PHILADELPHIA — The Philadelphia Historical Commission officials say they need more time to decide the fate of a shuttered 19th-century church after the New Jersey developer who bought it earlier this year asked to demolish it, saying the crumbling structure faces imminent collapse.
After hearing Friday from structural engineers who disagreed about the stability of St. Laurentius in Fishtown, which neighbors and former parishioners have been campaigning to save for years, the commission referred the demolition application to its architecture committee for review later this month, the Philadelphia Inquirer reported.
Commissioner David Perri of the Philadelphia Department of Licenses and Inspections said he considered the demolition application an urgent matter and had hoped for a decision Friday.
“We cannot emphasize enough that time is of the essence as this building continues to deteriorate and the latest engineering reports suggest that a failure beyond the loss of facade stone can be expected,” he wrote Thursday in a letter to the commission.
The church was built in 1882 with the donations of Polish immigrants.

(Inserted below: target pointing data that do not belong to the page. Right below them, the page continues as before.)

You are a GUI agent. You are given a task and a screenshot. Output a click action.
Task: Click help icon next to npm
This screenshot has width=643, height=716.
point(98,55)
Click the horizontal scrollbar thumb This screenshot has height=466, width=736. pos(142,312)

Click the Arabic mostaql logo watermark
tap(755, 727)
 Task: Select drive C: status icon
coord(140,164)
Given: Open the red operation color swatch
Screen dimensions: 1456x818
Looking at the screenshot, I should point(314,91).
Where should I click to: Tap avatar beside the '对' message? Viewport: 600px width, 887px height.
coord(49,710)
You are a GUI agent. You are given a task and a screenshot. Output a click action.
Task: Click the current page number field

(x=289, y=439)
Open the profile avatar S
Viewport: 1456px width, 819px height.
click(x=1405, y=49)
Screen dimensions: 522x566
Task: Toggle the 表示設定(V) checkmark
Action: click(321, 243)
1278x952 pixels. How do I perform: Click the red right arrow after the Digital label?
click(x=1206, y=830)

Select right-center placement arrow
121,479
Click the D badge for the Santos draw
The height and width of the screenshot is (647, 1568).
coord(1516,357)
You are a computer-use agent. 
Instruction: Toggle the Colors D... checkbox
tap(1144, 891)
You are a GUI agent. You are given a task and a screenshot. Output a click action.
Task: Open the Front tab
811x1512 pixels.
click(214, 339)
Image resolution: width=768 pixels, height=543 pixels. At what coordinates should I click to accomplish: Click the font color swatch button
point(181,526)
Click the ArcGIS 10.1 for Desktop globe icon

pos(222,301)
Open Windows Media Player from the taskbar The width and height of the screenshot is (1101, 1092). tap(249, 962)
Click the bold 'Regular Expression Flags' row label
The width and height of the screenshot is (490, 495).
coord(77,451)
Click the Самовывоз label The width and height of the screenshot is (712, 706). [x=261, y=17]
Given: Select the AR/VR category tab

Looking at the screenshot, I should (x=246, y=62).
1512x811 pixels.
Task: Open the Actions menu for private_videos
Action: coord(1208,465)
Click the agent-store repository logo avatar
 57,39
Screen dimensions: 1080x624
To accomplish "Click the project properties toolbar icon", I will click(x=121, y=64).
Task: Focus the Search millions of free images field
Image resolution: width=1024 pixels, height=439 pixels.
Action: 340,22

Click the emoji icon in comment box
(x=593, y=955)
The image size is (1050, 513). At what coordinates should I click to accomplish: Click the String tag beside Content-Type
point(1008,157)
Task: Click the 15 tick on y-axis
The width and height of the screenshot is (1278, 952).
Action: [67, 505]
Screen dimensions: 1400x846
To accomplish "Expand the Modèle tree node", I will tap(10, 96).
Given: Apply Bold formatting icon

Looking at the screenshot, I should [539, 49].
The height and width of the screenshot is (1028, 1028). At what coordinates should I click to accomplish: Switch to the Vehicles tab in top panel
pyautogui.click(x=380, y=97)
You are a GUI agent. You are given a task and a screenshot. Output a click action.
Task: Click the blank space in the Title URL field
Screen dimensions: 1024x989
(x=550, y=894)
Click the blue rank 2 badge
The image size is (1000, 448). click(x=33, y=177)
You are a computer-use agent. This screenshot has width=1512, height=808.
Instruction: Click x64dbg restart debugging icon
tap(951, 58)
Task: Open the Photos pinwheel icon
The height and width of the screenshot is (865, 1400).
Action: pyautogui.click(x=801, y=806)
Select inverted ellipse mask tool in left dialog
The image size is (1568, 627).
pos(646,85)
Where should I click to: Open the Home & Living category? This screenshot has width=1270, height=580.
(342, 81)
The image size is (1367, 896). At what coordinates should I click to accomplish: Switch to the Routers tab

In 2014, the archdiocese of Philadelphia announced its closure, citing “vertical cracks” and a “heavily deteriorated” facade that threatened collapse without restoration that would cost an estimated $3.5 million. Supporters said their estimates totaled only $700,000. The historical commission added the church to the city’s historic register in 2015.
Concerns rose last year when pieces of the facade crumbled, in one case with 6,000 pounds of rock breaking off a spire, puncturing steel scaffolding and falling into a fenced safety zone around the church, prompting closure of nearby St. Laurentius Catholic School for two days. The archdiocese spent $135,000 to stabilize the building and the city’s licensing and inspection department said in December the structure appeared to be in better shape.
In January, the church was purchased from the archdiocese by developer Humberto Fernandini, who said he was committed to keeping the structure standing but was “still evaluating the structural integrity of (the building’s) towers.”
Two engineers hired by Fernandini, one with the King of Prussia-based Harman Group and the other from Thornton Tomasetti in Philadelphia, both concluded that St. Laurentius had decayed substantially. In a June 14 report, Harman Group engineer Janis Vacca predicted “at least partial collapse of the northeastern or northwestern towers within the next 10 years and an 80 percent probability of partial collapse within three years.”